### Data records
┌────────
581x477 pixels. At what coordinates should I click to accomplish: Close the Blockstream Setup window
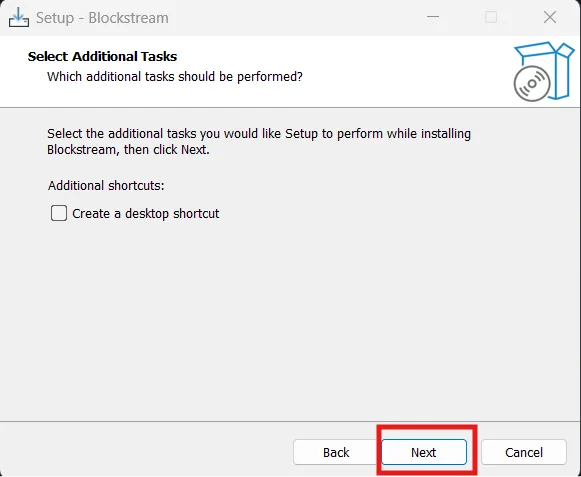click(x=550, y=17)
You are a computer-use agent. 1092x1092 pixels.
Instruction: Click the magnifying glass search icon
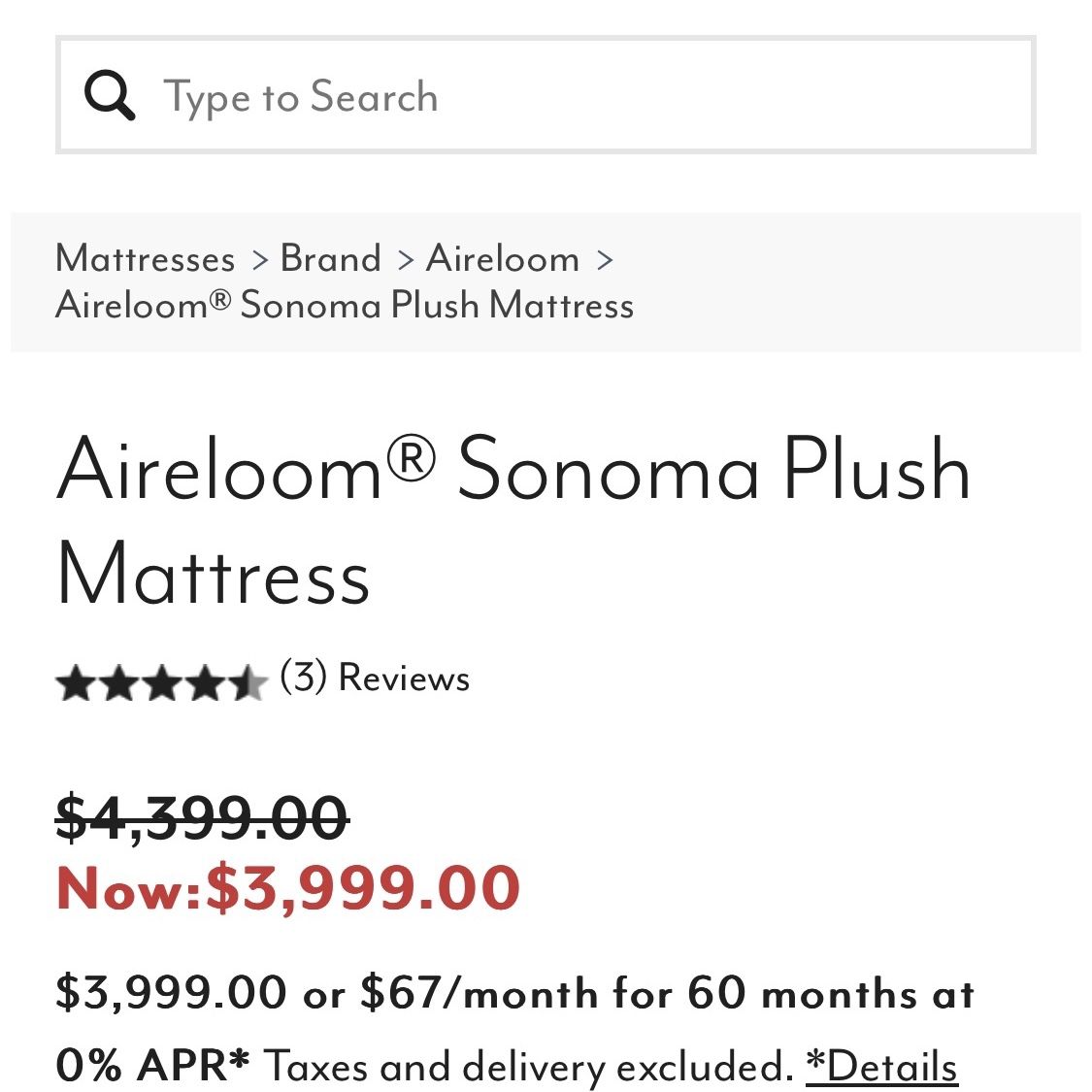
└────────
┌────────
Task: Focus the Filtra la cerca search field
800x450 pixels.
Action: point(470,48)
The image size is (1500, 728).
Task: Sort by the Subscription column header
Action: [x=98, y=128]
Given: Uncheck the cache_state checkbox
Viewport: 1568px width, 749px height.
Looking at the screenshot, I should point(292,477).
└────────
┌────────
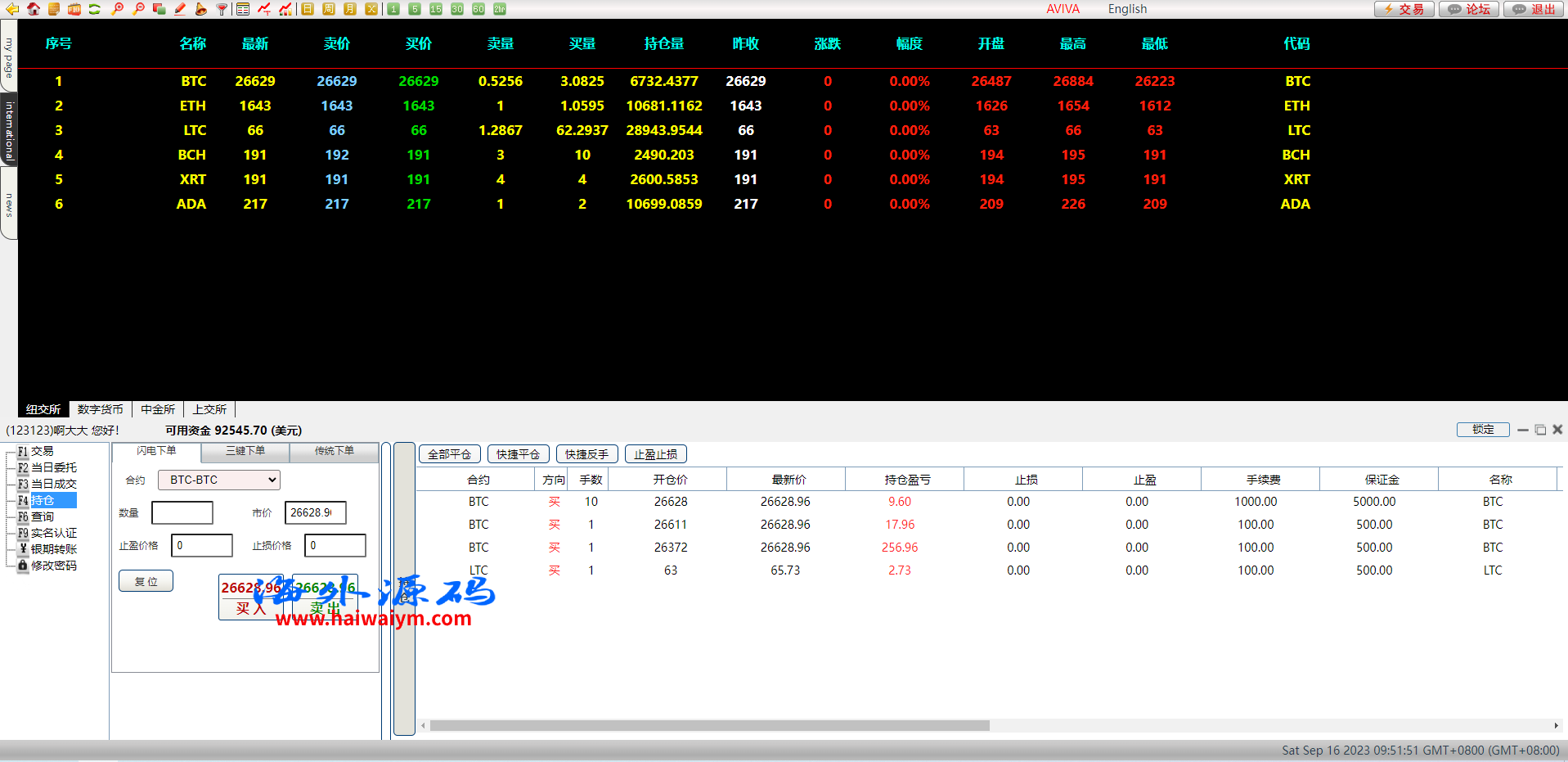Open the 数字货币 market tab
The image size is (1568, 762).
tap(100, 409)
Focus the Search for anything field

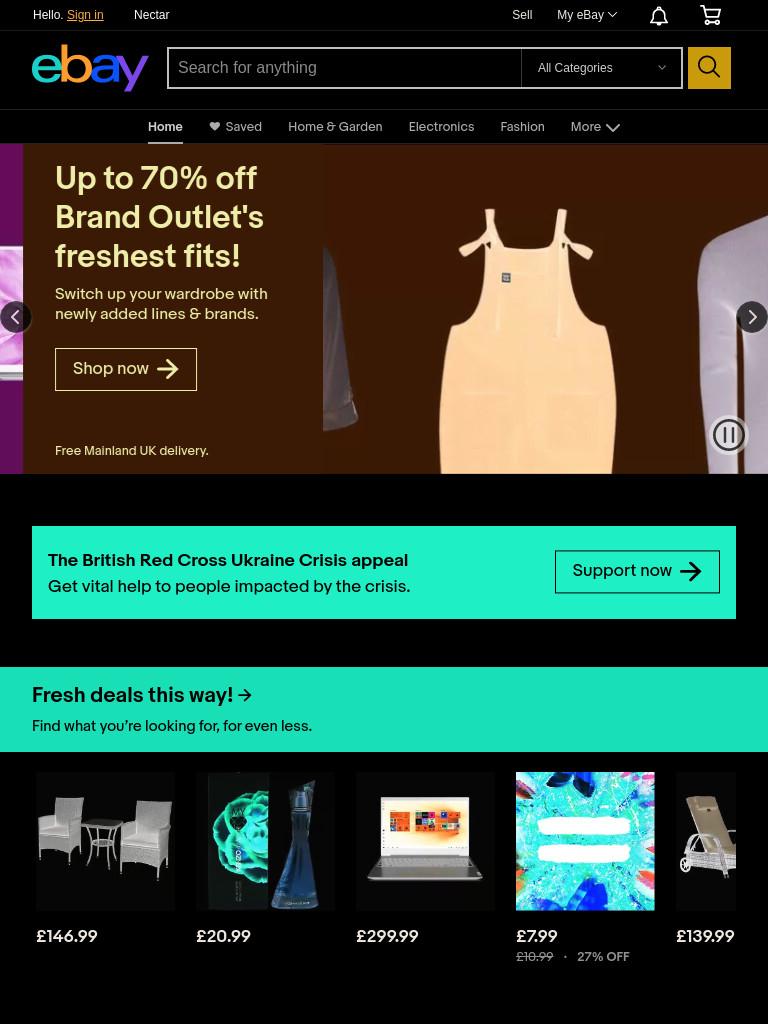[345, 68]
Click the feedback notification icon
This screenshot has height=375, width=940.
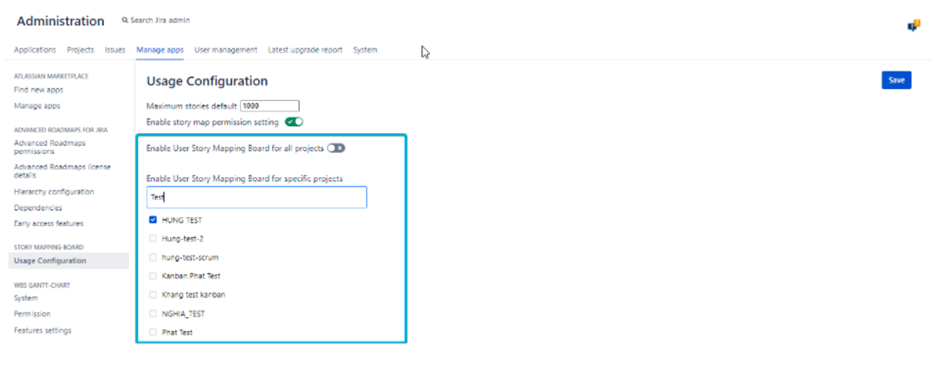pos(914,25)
└────────
### Task instructions
Retype exactly, and only, the lines above from the one where "Task: Focus the Filtra la cerca search field" occurs up to and including the one where "Given: Uncheck the cache_state checkbox" occurs.

### Result
Task: Focus the Filtra la cerca search field
800x450 pixels.
Action: point(470,48)
The image size is (1500, 728).
Task: Sort by the Subscription column header
Action: [x=98, y=128]
Given: Uncheck the cache_state checkbox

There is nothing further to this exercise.